## Entries supplied:
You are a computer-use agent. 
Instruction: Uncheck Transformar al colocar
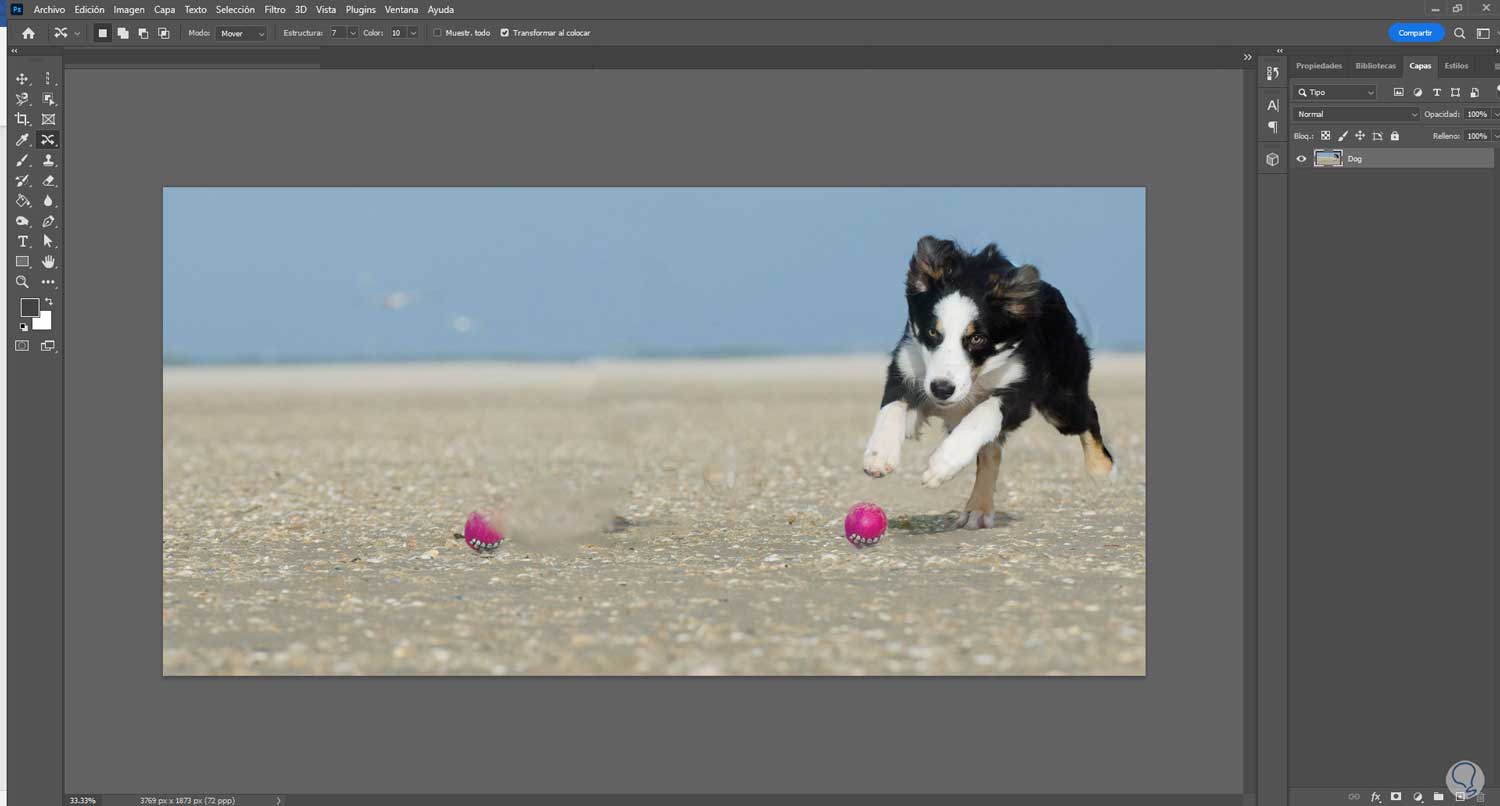point(504,33)
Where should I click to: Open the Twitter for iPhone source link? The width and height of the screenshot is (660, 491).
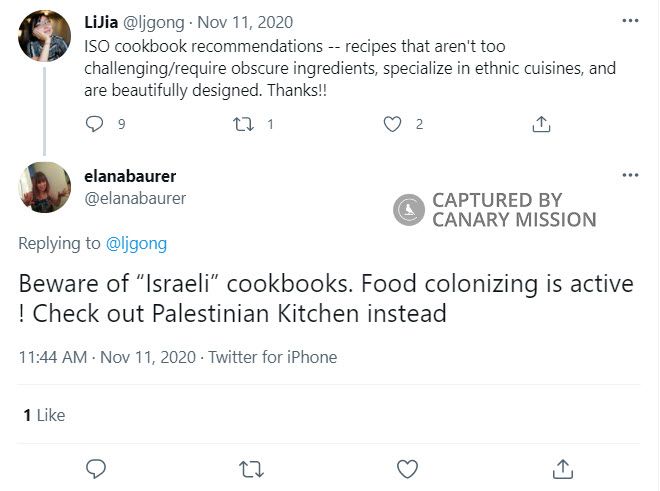[272, 357]
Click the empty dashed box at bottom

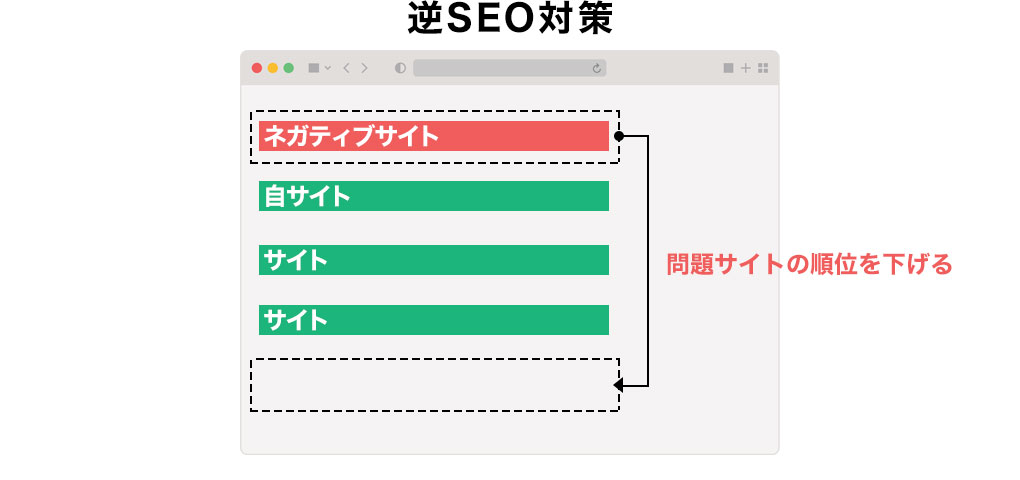tap(434, 385)
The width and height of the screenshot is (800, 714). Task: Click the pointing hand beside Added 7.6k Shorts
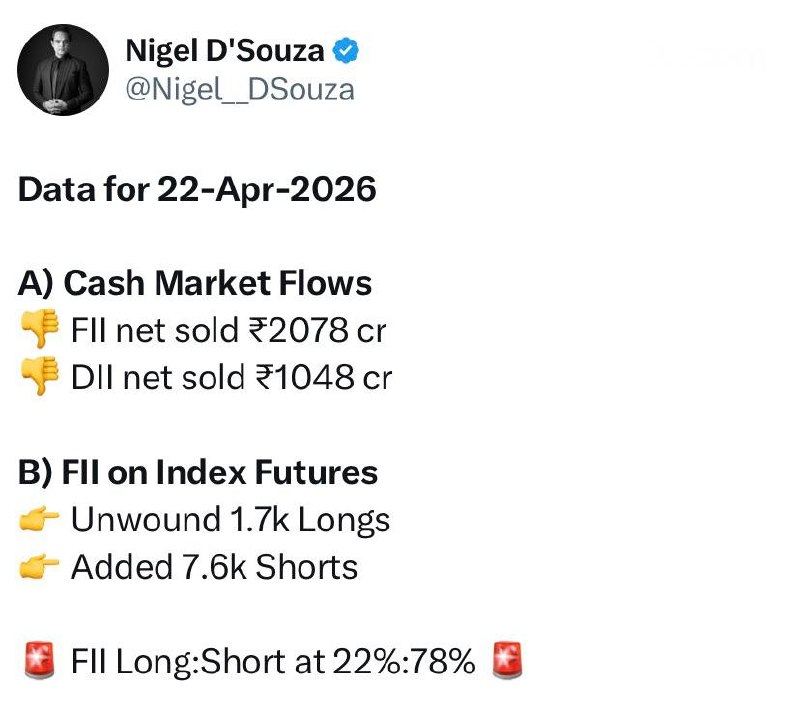point(40,567)
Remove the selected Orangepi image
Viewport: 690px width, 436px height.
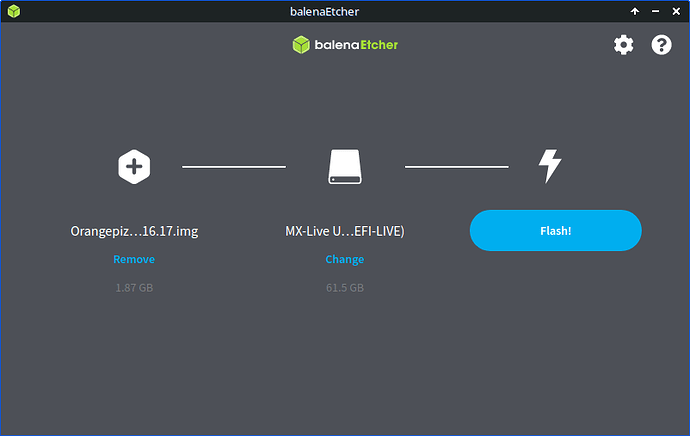coord(134,259)
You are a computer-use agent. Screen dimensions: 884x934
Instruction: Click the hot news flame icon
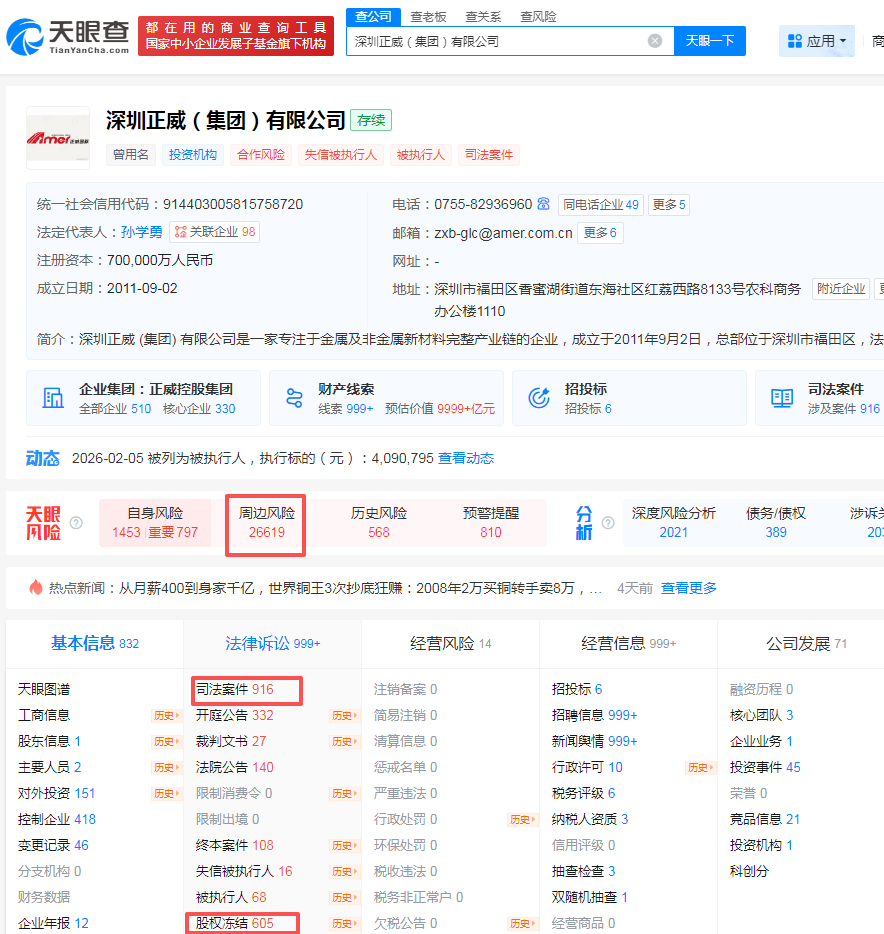[x=36, y=588]
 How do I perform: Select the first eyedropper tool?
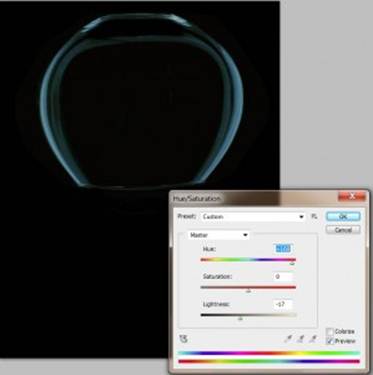(x=288, y=339)
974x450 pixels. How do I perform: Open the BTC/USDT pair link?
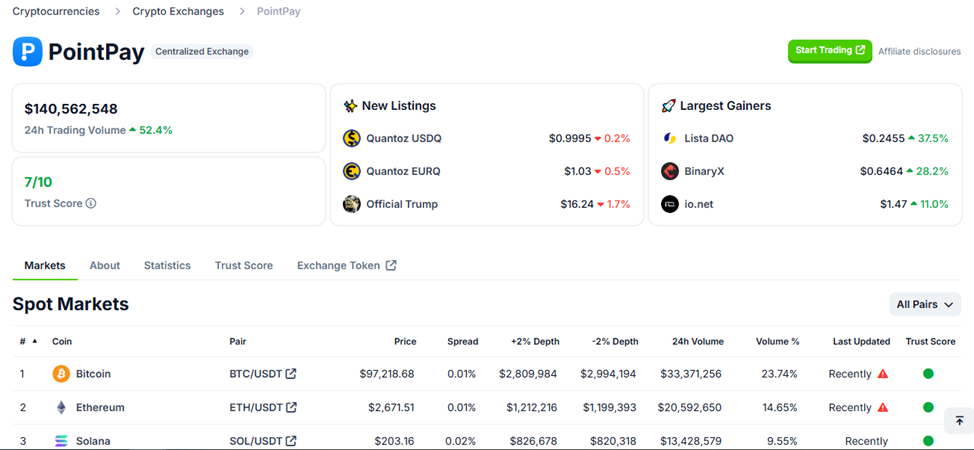tap(262, 374)
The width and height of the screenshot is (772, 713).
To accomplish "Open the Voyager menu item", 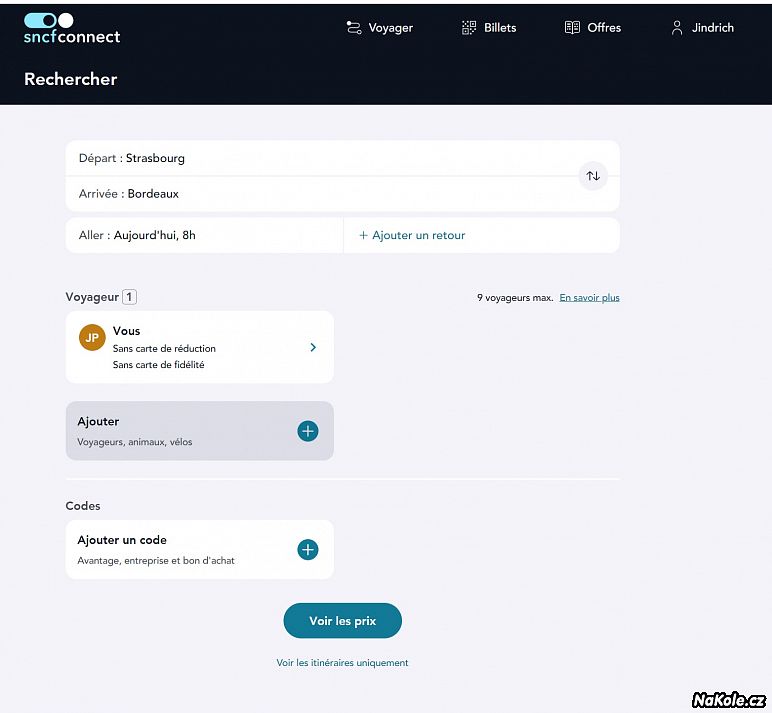I will [390, 28].
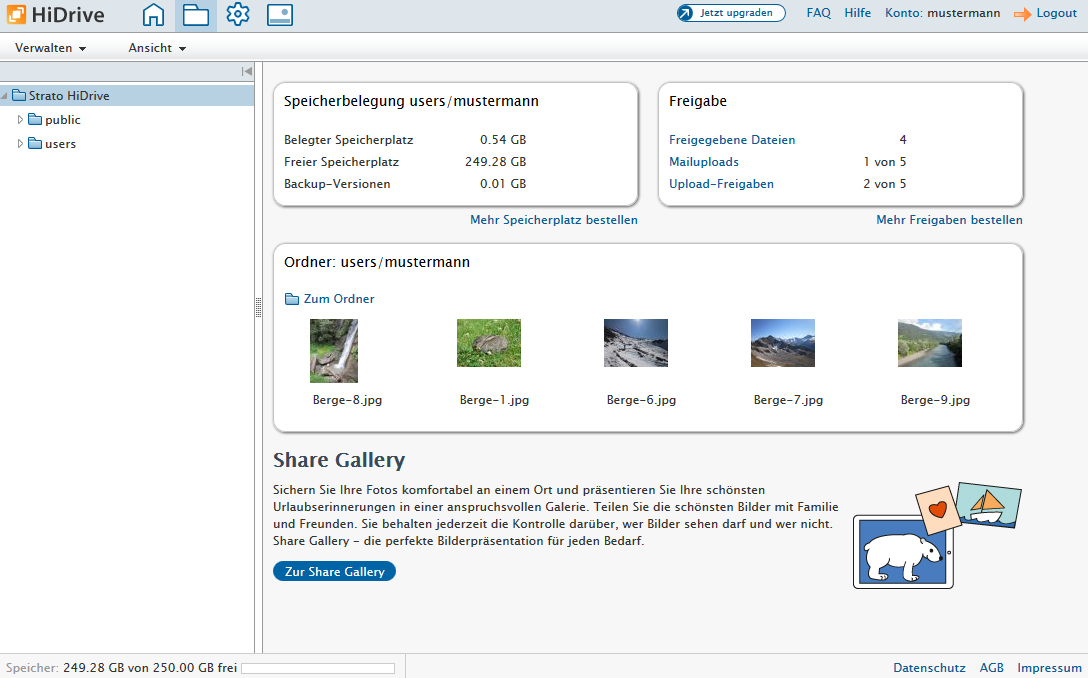1088x678 pixels.
Task: Open the Berge-8.jpg waterfall thumbnail
Action: click(x=334, y=350)
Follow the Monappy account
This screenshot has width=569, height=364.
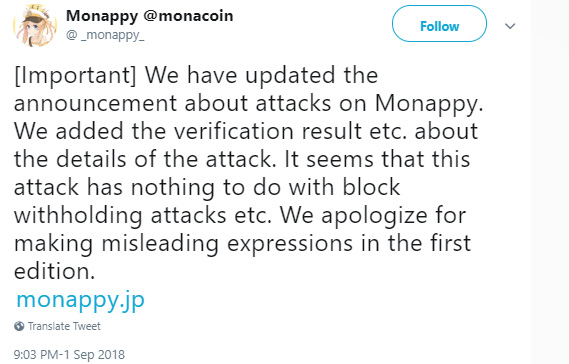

## About this exercise:
Report the number of lines in the entries above that include the word "computer" and add nothing to it.

## Expected output:
2